TRE mandou retirar do guia de Raquel Lyra falas sobre a polêmica do concurso da PCR após debate gerar tensões entre João Campos e gestora
por Cynara Maíra
Publicado em 14/09/2026, às 09h02
O Tribunal Regional Eleitoral de Pernambuco (TRE-PE) concedeu uma decisão favorável para a campanha do ex-prefeito do Recife e candidato a governador de Pernambuco, João Campos (PSB), no fim de semana.
Após ambos os candidatos falarem de concursos públicos no debate da Rádio Cidade na sexta-feira (11), João Campos e a governadora Raquel Lyra (PSD) tentaram usar esses temas em seus guias eleitorais.
João Campos também solicitou à Justiça Eleitoral a proibição de inserções de televisão e postagens nas redes sociais que apresentavam acusações contra João Campos sobre o concurso da Procuradoria do Recife, que causou polêmica na gestão da Prefeitura do Recife ao fim de 2025.
Na sexta-feira (11), a Frente Popular de Pernambuco pediu a suspensão da inserção de 30 segundos exibida em cinco emissoras e nas redessociais.
O material associava a mudança na nomeação de um candidato com deficiência física no concurso para Procurador do Recife com a Operação Barriga de Aluguel. Isso porque o candidato que mudou de posição ao entrar na cota PCD seria filho do magistrado responsável pelo caso. A situação do concurso foi apelidado pela oposição de "fura fila".
Após o pedido da campanha de João Campos, o relator, desembargador eleitoral auxiliar Luiz Gustavo Mendonça de Araújo, avaliou que a mensagem ultrapassou os limites da crítica política ao sugerir uma relação de favorecimento pessoal, sem provas concretas.
A coligação Pernambuco de Coração tentou restabelecer o material no TRE por meio de um mandado de segurança no sábado (12), mas a ação também foi indeferida pelo desembargador plantonista.

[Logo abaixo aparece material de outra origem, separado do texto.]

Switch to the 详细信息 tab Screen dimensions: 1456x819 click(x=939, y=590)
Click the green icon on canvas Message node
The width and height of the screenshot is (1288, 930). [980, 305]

Breno Duarte Ribeiro de Oliveira entendeu que a ordem judicial anterior não configurou censura prévia.
O TRE decidiu favoravelmente à Frente Popular em uma solicitação da coligação de Raquel Lyra contra a manutenção do site sobre o salário da governadora, mas mandou retirar guia que citava o caso na propaganda eleitoral.
Na decisão do desembargador eleitoral Fernando Braga Damasceno no processo 0602471-49.2026.6.17.0000, o juiz cita que "a tutela da liberdade de expressão e da crítica política, especialmente intensa no período eleitoral, não alcança a utilização de informações verdadeiras de maneira a produzir, mediante montagem, omissão ou associação, sentido global substancialmente distinto daquele que os próprios fatos objetivamente comportam". Mandando remover o guia em questão.
O tema foi destaque da declaração de João após Raquel insinuar sobre o caso do concurso na PCR, quando o socialista afirmou que a governadora seria "fura teto" por receber como procuradora do Estado em vez do salário de governadora.